"And I repeat that it is a beggarly house," said the other; "with a poor, miserable family in it."

"You don't believe me?" screamed Silly Catharine; "well, then I'll show you what you call poor; a pretty thing, indeed, that you should say we are a beggarly family!" And, bouncing from her seat, she led the tax gatherer to the store room, and dragging the money bags from their concealment, she opened them triumphantly, saying, "There, what do you call that?"

"At least a thousand guilders!" exclaimed the tax gatherer, astonished at seeing so much more than he had expected. "So, you refuse to pay the tax when you have all this money in the house! I confiscate it all in the name of the king, and you may think yourself lucky if you and your precious husband (who must be wise, since he married such a wife as you), don't get thrown into prison besides." So saying, he snatched up the bags of guilders, while Catharine stood staring at him in mute horror, and in an instant was out of the house, and gone on his way.

Nearly stunned with this new mishap, Catharine burst into tears, and ran down stairs crying, as though her heart would break. "What is to become of me," she sobbed, "when Peter comes home? He will certainly kill me for having shown the tax gatherer the money! Nevertheless, what could I do? It was impossible to have people say that Wise Peter was a beggarly creature—I could not allow that!" and, a little re-assured, she dried her eyes and went to taste the soup. It was nearly done, and tasted deliciously. "Ah!" cried Silly Catharine, "the soup is better than usual! It quite repays me for all to think that we still have the finest cabbages!"

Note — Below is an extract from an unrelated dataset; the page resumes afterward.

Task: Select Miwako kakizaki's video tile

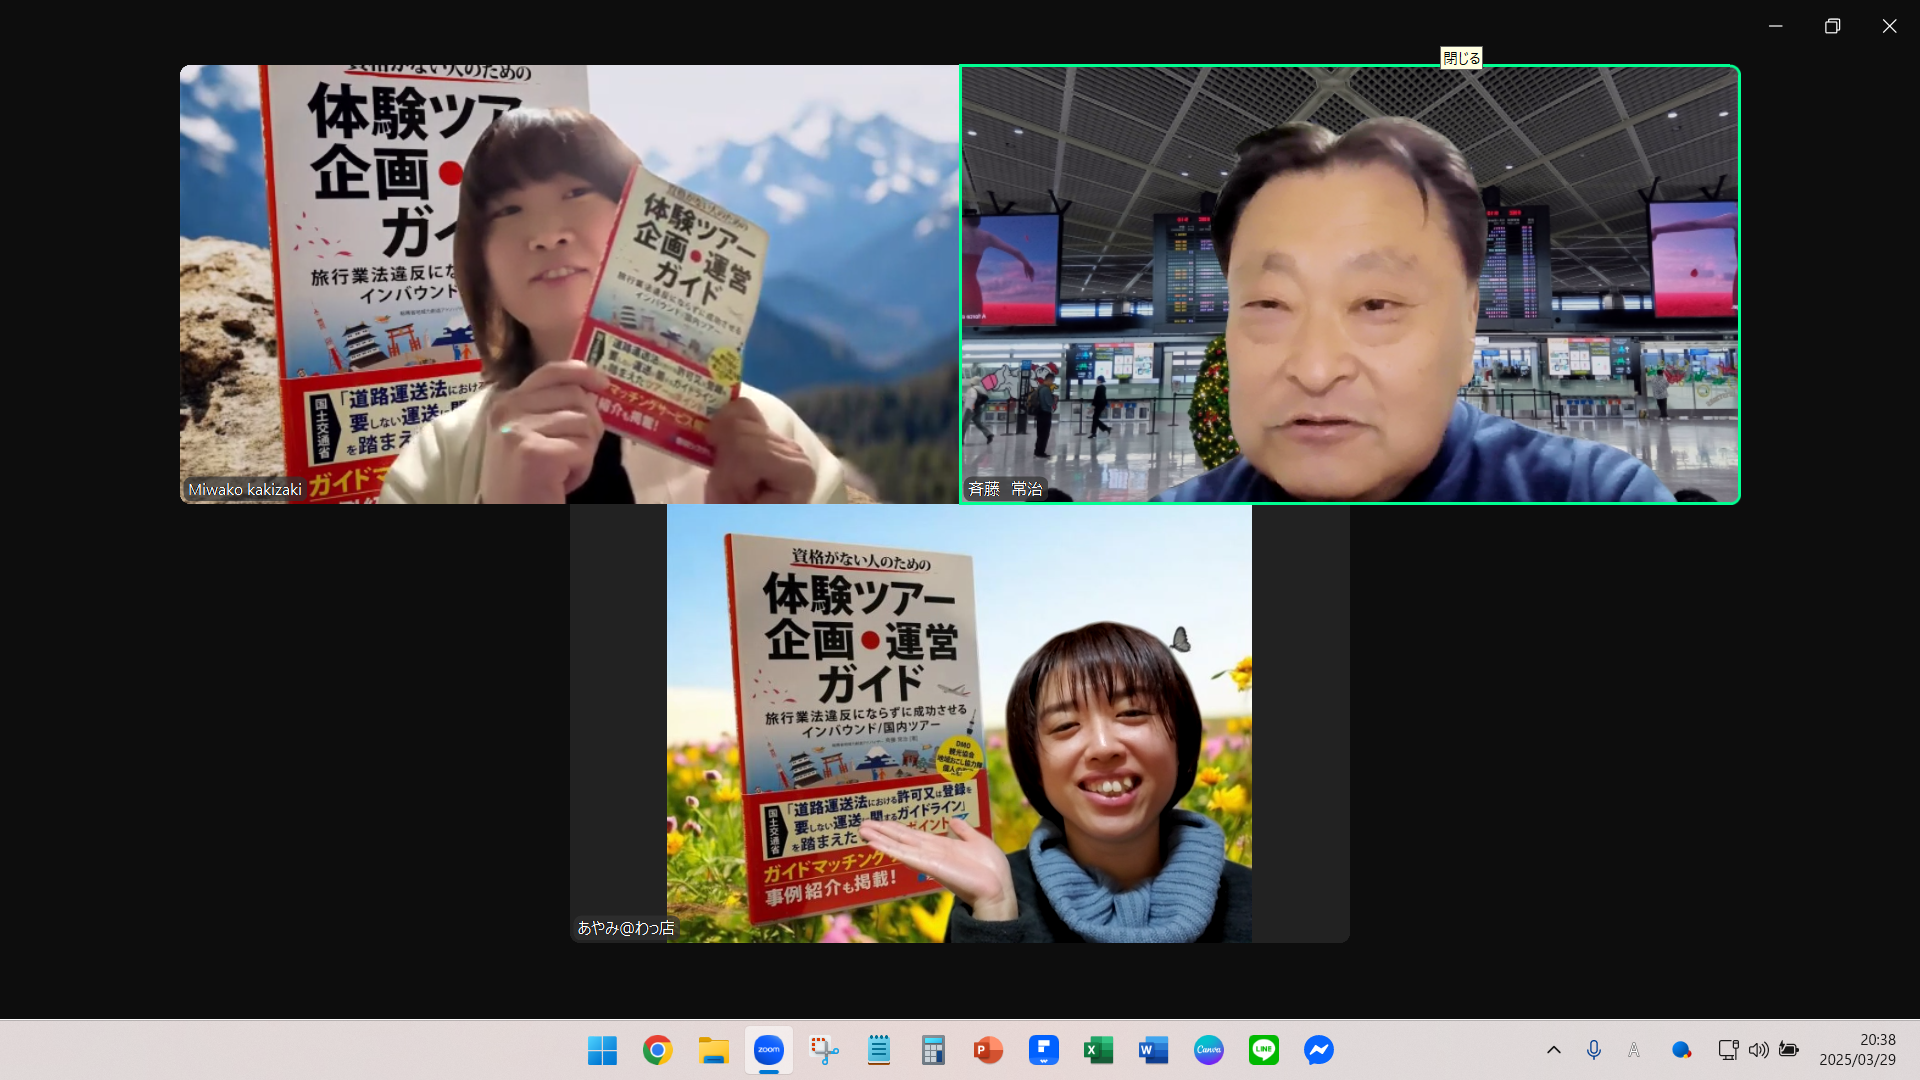Action: coord(568,284)
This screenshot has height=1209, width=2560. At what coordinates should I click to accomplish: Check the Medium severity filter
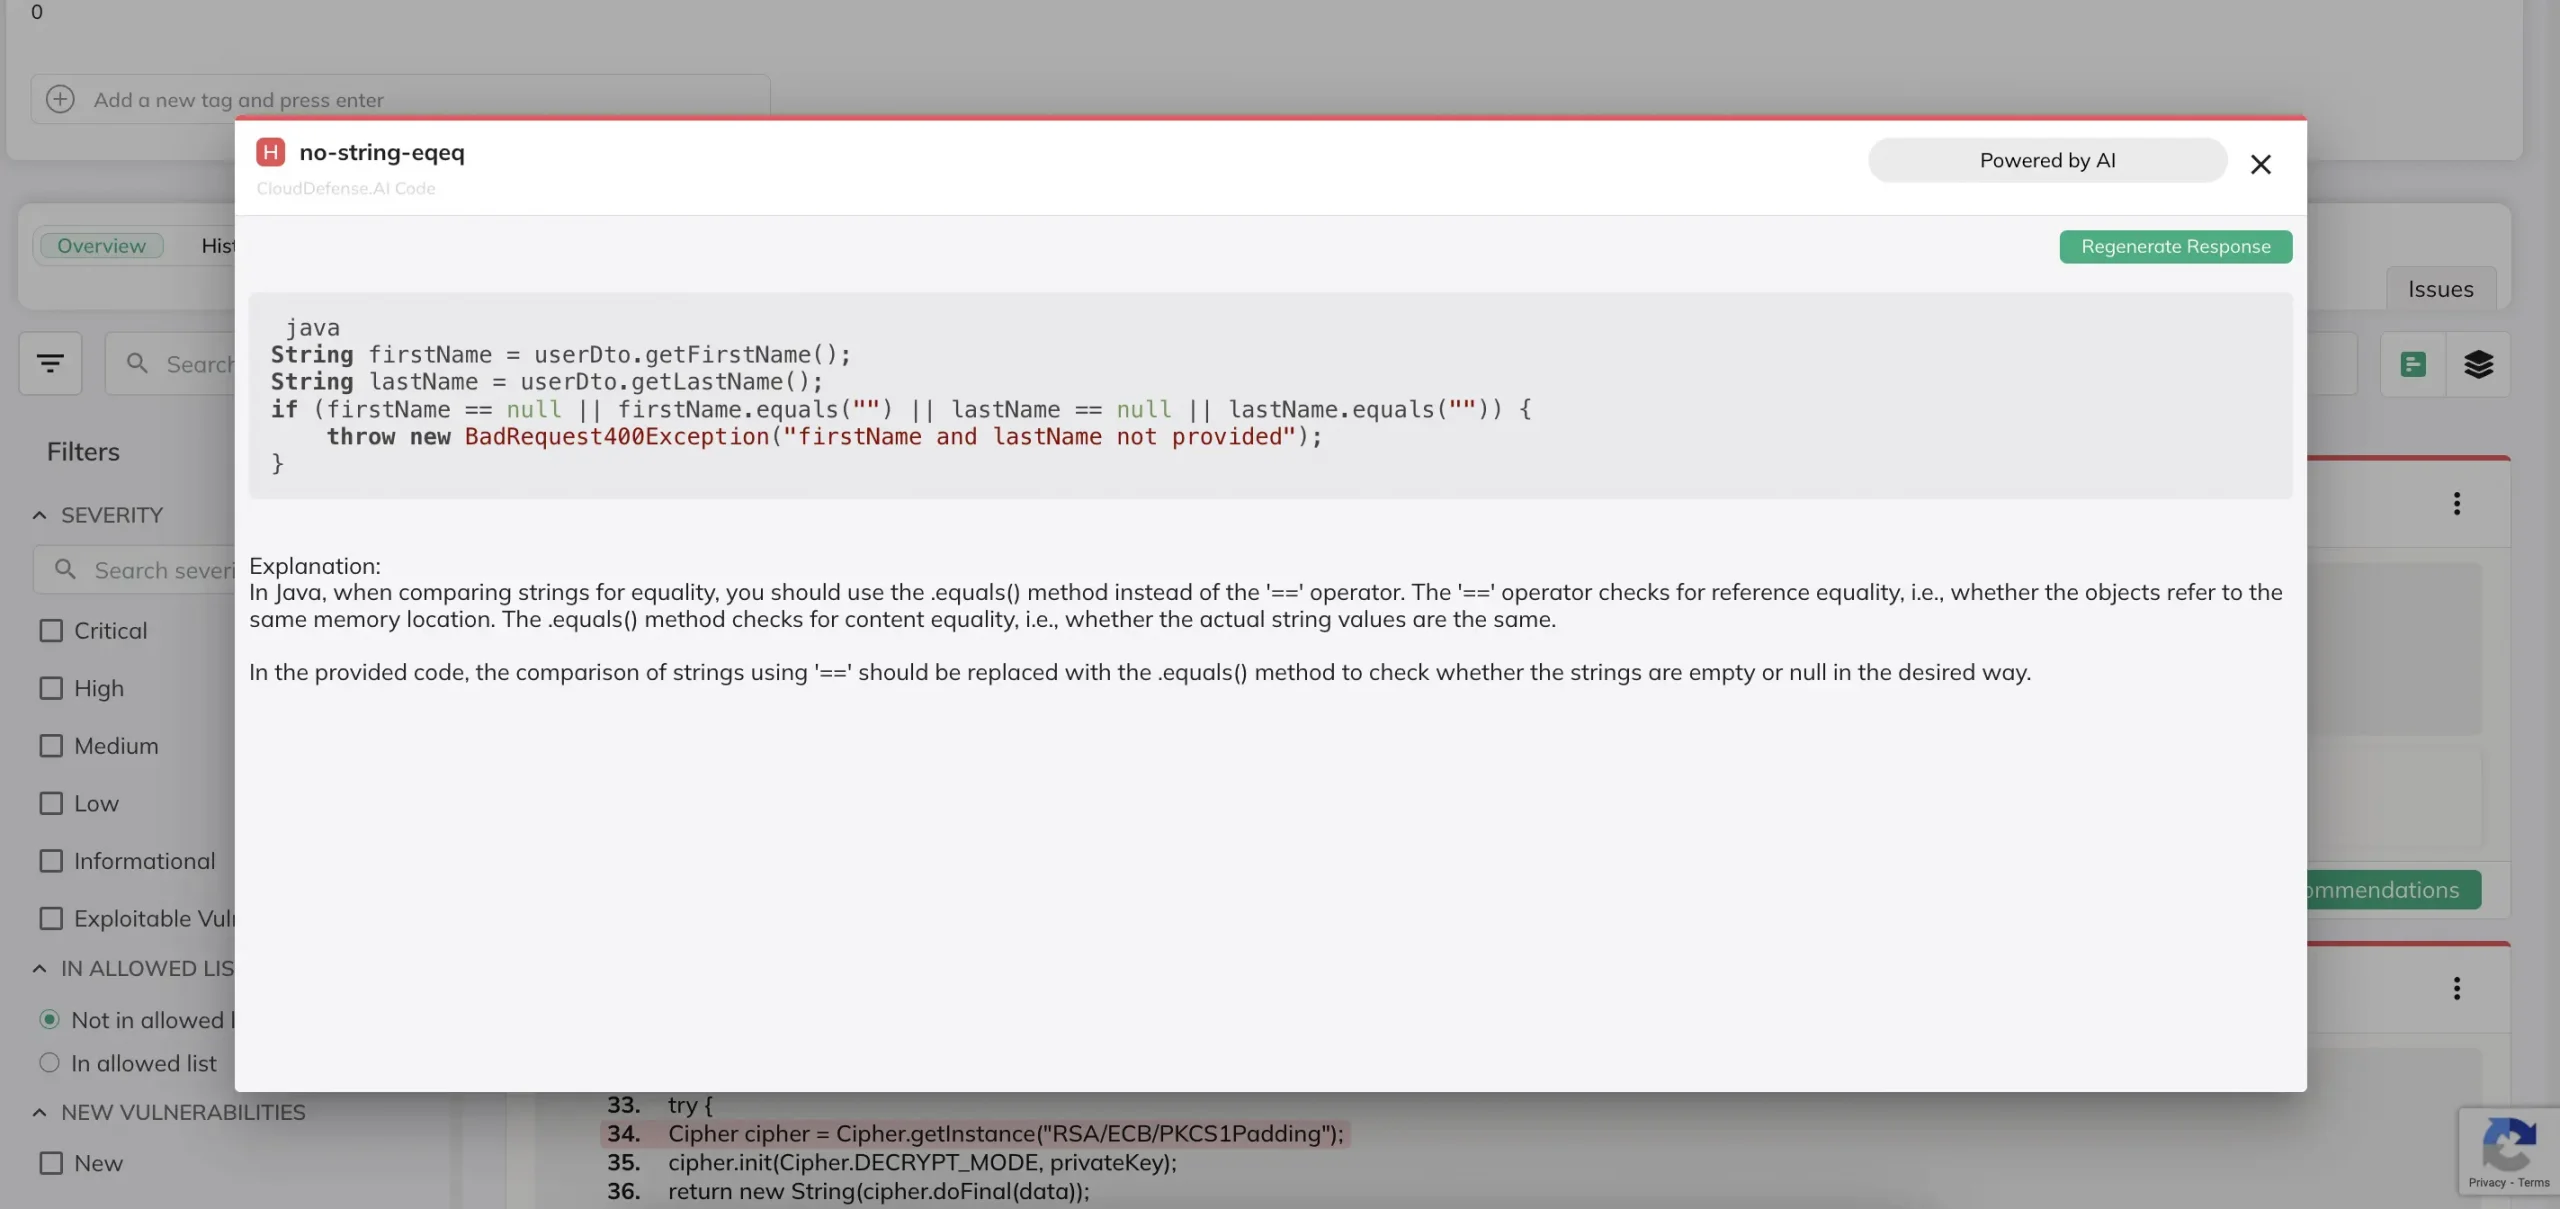point(51,746)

In the mean time, one of the reapers, who had drank less wine than the others, woke up sober, and as soon as he found he could stand on his legs, he ran post haste to the village to relate the wonderful tale. The place being small and the gossips many, it was not half an hour before the whole population knew the extraordinary occurrence that had taken place. Even the curé, the magistrate, and the doctor rushed into the street to hear the news, and a pretty uproar there was. "Said I not truly that Wise Peter was in league with the Evil One?" exclaimed one, "for only thus can the miracle of a spring of wine be accounted for." "True, true!" cried the listeners; "a wizard he must be; and that of a right dangerous sort!"

Just at this moment, the wagon of Wise Peter was seen coming along the road. The impatient villagers could not wait for him to approach them, but rushed toward the wagon and surrounded it on every side. "How now, wretched wizard!" they one and all shouted; "dare you look us in the face when we have found you out in your sorceries? Away with you to prison!" and, so saying, they laid hold of Wise Peter, dragged him out of the wagon, and bore him toward the magistrate. In vain the wretched man begged for some explanation, declared a hundred times over that he was no wizard, but an honest peasant; they only shouted, tauntingly, "A pretty story for a man who turns his well springs into the finest wine! no wizard, indeed! say, rather, a wizard of the worst kind!"

With these words, they hauled him before the magistrate, where, again, the reaper repeated his story, adding, by way of proof, "If you don't believe me, go and see the other reapers; there they lie drunk, where I left them."

"You hear what this honest man says," said the magistrate. "We have long suspected you of sorcery, but this proves the matter at once. Either you must forfeit a hundred guilders, as ordained by law in such cases, or you must go to prison."

Almost distracted, Wise Peter exclaimed, "You have seen fit, worthy magistrate, to accuse me of a crime of which, so far from being guilty, I know nothing whatever. When I left home this morning, I swear the water was as fresh and pure as possible. I know that some envious people had long accused me of practising black arts, and if Industry and Prudence are black arts, I am certainly guilty; but in this matter of the water, I am as innocent as my own wife!"

"All this is very fine," answered the magistrate; "but it happens that the bewitched water can be produced;" and turning to the reaper, he said, "Have you any of this water about you?"